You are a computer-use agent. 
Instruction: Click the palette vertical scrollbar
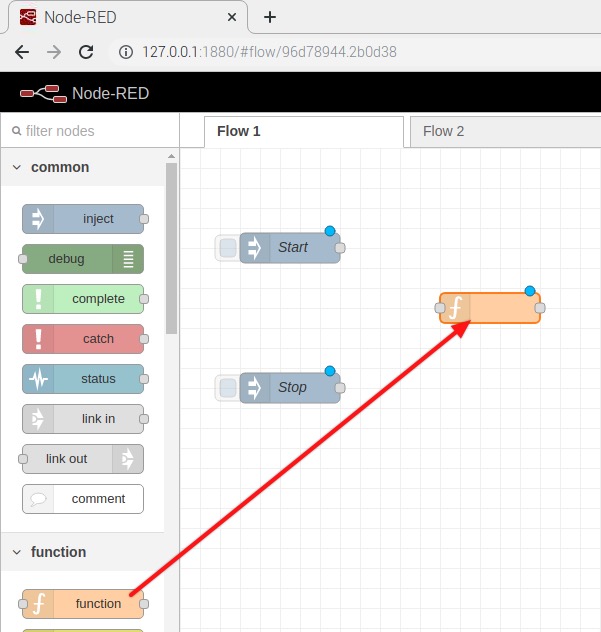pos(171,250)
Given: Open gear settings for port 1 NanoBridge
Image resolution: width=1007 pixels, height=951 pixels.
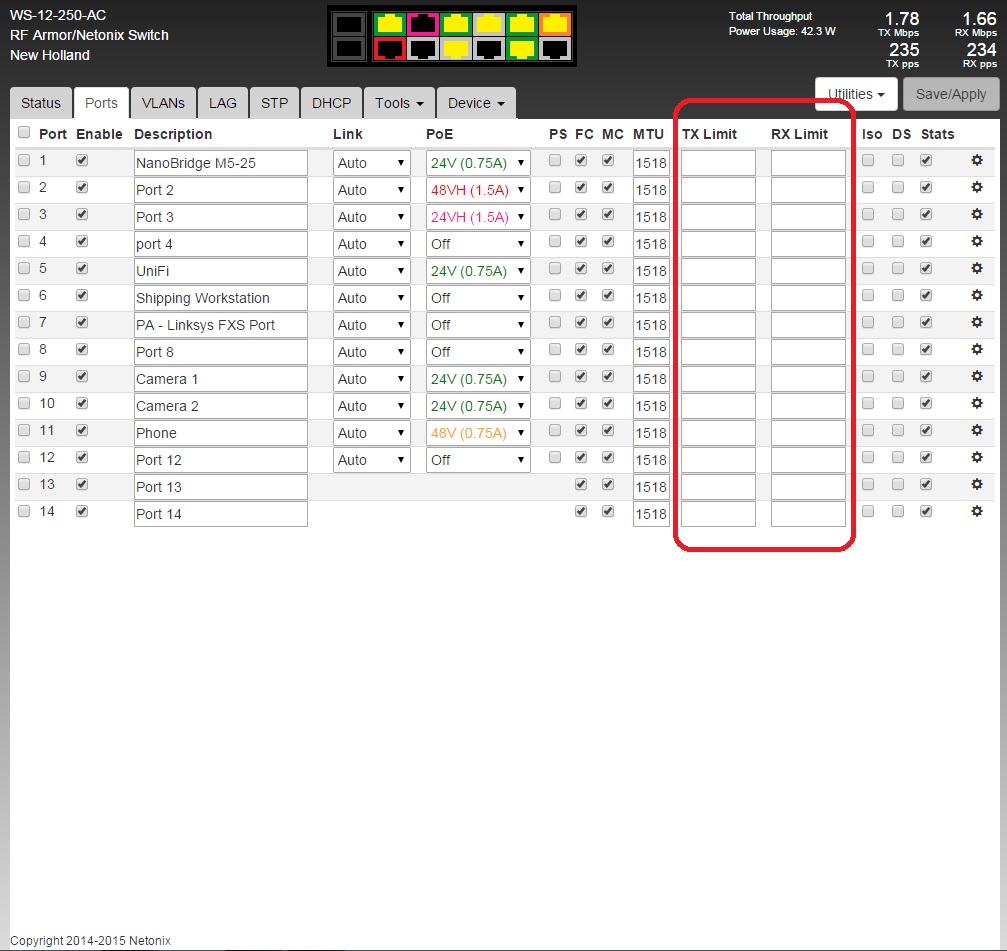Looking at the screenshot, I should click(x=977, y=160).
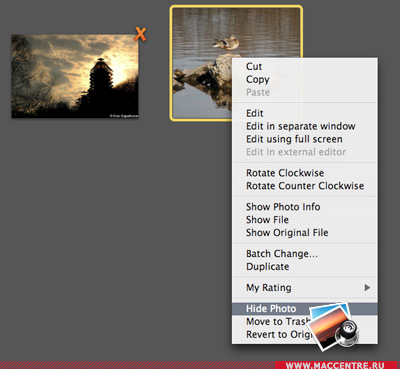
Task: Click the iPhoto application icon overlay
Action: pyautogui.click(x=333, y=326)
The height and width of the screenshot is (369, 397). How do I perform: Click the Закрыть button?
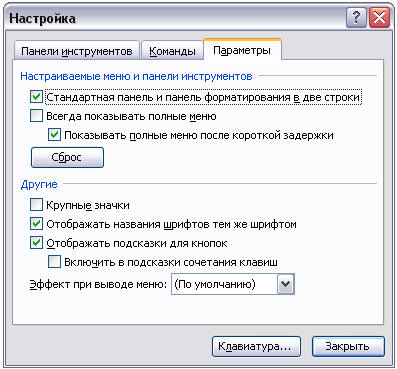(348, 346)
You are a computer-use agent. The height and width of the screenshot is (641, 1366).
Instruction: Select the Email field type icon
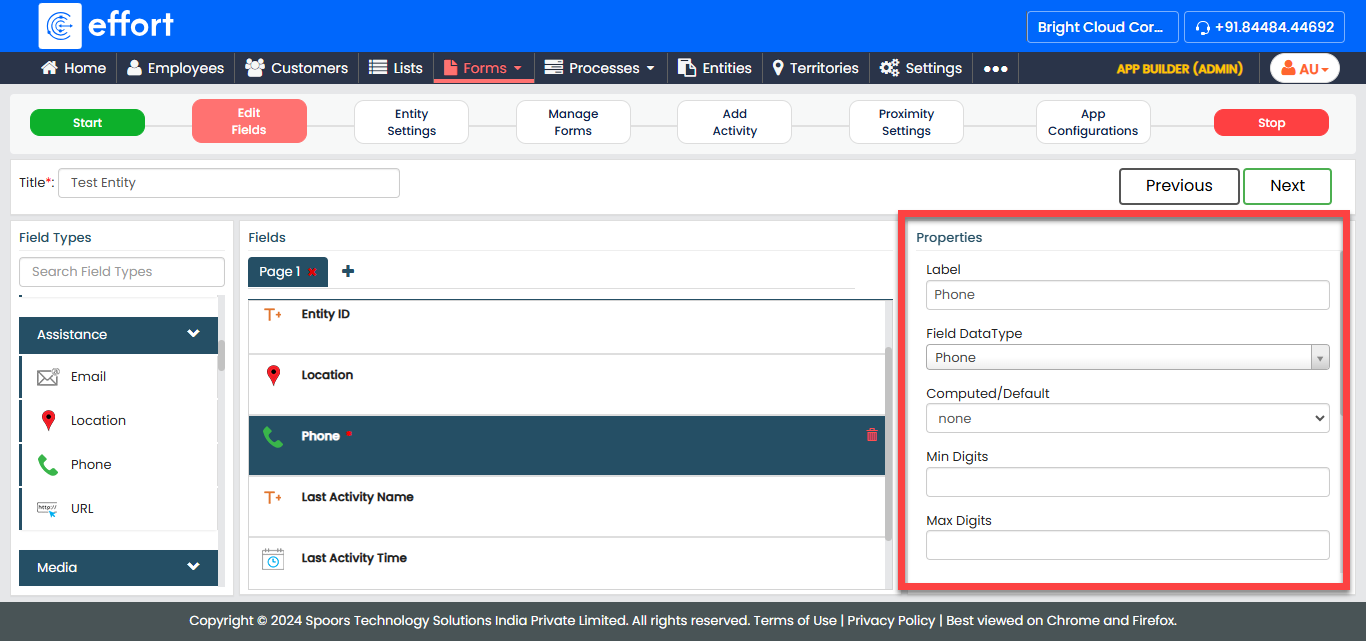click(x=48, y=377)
....................
Since the listing holds pictures, return everything else in it exactly and omit those.

You are a computer-use agent. 
Instruction: Click the palette vertical scrollbar
pos(171,250)
Given: Open gear settings for port 1 NanoBridge
Image resolution: width=1007 pixels, height=951 pixels.
Looking at the screenshot, I should click(x=977, y=160).
Task: Click the iPhoto application icon overlay
Action: pyautogui.click(x=333, y=326)
The height and width of the screenshot is (369, 397). How do I perform: Click the Закрыть button?
(348, 346)
You are a computer-use agent. The height and width of the screenshot is (641, 1366).
Instruction: Select the Email field type icon
click(x=48, y=377)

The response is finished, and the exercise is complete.